YOUR GOAL:
Using the records below, quote only the span that opens with the line containing "Task: Click the GF column header" and closes with the line containing "Task: Open the sneakers", exactly and inclusively.

▼▼▼

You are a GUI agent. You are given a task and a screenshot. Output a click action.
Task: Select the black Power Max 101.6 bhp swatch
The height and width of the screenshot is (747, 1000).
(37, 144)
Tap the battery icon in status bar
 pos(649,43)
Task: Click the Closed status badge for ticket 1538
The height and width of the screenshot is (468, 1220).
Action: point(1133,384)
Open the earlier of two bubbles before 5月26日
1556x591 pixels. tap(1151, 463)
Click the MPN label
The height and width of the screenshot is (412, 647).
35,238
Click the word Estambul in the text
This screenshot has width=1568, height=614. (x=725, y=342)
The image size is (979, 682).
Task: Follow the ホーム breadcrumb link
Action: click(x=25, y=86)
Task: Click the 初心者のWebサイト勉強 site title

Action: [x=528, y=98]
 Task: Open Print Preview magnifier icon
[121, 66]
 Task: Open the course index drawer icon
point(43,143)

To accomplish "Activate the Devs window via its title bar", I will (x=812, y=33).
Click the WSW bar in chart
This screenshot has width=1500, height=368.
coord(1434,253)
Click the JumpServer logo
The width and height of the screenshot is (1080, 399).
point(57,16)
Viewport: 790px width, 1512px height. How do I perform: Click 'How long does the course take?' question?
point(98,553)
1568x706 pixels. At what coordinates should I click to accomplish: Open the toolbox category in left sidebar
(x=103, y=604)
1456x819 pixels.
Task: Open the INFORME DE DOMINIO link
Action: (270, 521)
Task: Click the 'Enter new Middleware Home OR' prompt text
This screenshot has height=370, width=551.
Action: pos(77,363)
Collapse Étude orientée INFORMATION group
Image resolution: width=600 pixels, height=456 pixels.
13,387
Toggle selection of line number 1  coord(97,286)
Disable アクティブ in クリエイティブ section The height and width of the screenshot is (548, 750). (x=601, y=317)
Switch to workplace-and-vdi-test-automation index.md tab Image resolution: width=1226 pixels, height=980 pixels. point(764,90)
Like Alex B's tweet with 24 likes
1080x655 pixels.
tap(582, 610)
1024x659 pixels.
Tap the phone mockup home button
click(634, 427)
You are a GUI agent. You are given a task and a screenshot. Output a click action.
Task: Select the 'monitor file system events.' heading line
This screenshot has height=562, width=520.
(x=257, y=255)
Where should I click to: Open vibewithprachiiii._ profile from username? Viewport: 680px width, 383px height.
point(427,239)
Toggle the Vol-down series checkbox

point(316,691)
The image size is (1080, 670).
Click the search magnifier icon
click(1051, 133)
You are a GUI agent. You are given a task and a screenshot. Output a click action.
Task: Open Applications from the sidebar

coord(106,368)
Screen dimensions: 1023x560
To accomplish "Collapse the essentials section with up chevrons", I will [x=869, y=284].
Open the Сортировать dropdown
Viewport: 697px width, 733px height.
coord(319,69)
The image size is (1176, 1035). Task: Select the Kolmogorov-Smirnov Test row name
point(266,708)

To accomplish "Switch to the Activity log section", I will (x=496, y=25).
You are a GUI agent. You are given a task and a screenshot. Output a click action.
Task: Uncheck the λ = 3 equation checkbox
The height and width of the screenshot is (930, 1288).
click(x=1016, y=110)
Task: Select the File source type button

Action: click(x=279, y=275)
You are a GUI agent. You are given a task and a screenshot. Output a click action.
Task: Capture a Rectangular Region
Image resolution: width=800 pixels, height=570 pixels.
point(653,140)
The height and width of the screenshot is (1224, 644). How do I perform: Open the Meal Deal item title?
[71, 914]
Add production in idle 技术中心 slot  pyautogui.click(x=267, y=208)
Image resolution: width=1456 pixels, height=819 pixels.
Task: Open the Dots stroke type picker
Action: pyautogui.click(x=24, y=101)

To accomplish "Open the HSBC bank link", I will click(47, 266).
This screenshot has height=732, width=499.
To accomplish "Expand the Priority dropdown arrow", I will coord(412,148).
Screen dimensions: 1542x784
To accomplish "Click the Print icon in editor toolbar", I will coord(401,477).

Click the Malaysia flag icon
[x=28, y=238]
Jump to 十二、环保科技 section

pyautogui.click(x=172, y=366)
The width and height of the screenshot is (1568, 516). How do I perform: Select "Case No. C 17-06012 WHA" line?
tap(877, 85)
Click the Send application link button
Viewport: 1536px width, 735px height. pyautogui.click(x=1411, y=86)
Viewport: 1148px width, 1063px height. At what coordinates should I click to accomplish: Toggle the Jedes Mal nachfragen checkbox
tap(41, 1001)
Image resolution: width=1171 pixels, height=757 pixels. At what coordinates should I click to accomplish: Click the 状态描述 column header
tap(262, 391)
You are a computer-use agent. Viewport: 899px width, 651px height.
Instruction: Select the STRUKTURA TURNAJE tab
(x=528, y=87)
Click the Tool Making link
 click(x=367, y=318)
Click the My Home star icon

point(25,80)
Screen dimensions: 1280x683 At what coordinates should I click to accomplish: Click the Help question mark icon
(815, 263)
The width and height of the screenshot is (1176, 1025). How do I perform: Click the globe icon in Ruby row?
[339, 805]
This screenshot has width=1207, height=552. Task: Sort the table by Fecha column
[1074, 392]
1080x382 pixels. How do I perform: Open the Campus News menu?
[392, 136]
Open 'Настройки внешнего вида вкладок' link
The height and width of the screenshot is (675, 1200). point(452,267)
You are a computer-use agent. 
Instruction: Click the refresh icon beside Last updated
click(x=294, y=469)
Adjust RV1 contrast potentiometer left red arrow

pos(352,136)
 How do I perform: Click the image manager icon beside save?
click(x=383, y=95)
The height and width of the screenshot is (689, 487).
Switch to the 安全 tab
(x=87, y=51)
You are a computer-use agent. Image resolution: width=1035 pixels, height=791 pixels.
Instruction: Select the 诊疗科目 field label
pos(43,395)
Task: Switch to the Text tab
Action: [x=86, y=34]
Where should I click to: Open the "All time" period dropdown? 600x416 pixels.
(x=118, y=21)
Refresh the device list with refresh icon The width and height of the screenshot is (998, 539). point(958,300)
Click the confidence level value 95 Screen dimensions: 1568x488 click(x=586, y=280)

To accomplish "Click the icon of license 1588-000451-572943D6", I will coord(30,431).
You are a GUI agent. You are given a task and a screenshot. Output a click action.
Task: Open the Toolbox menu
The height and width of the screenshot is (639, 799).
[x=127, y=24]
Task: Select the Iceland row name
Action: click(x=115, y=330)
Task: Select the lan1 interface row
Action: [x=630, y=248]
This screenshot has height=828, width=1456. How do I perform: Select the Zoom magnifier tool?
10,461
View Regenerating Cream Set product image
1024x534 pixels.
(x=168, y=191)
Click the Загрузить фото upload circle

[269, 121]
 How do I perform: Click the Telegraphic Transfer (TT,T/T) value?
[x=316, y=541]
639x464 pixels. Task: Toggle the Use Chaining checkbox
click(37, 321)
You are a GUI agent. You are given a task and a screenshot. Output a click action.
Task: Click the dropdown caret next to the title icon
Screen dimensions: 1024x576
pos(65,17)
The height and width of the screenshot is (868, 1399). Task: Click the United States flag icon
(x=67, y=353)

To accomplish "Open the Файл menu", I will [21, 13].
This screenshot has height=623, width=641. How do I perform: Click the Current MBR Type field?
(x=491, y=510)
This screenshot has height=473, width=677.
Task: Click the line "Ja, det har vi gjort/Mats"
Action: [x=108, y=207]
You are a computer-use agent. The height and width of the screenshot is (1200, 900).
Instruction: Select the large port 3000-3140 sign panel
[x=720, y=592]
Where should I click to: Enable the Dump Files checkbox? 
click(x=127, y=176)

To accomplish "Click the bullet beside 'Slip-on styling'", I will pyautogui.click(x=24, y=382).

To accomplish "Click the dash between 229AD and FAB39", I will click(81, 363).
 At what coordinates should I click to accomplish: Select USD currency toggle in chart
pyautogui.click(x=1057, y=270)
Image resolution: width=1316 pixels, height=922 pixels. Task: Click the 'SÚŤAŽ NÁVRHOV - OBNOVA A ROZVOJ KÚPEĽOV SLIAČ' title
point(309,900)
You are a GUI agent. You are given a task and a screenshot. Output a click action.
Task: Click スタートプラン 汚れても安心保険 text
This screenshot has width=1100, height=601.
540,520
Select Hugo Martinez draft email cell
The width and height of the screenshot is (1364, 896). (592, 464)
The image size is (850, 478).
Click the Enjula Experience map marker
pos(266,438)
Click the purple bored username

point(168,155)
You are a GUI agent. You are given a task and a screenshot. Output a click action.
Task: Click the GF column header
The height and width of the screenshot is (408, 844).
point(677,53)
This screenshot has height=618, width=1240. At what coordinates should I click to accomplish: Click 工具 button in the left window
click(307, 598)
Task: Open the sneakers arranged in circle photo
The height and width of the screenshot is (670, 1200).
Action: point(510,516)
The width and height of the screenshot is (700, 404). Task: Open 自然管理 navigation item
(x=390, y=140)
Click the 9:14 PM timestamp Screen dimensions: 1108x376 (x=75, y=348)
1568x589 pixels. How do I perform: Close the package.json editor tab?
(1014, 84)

▲▲▲

ANSWER TO THIS EXERCISE:
Task: Click the GF column header
The height and width of the screenshot is (408, 844).
point(677,53)
This screenshot has height=618, width=1240. At what coordinates should I click to accomplish: Click 工具 button in the left window
click(307, 598)
Task: Open the sneakers arranged in circle photo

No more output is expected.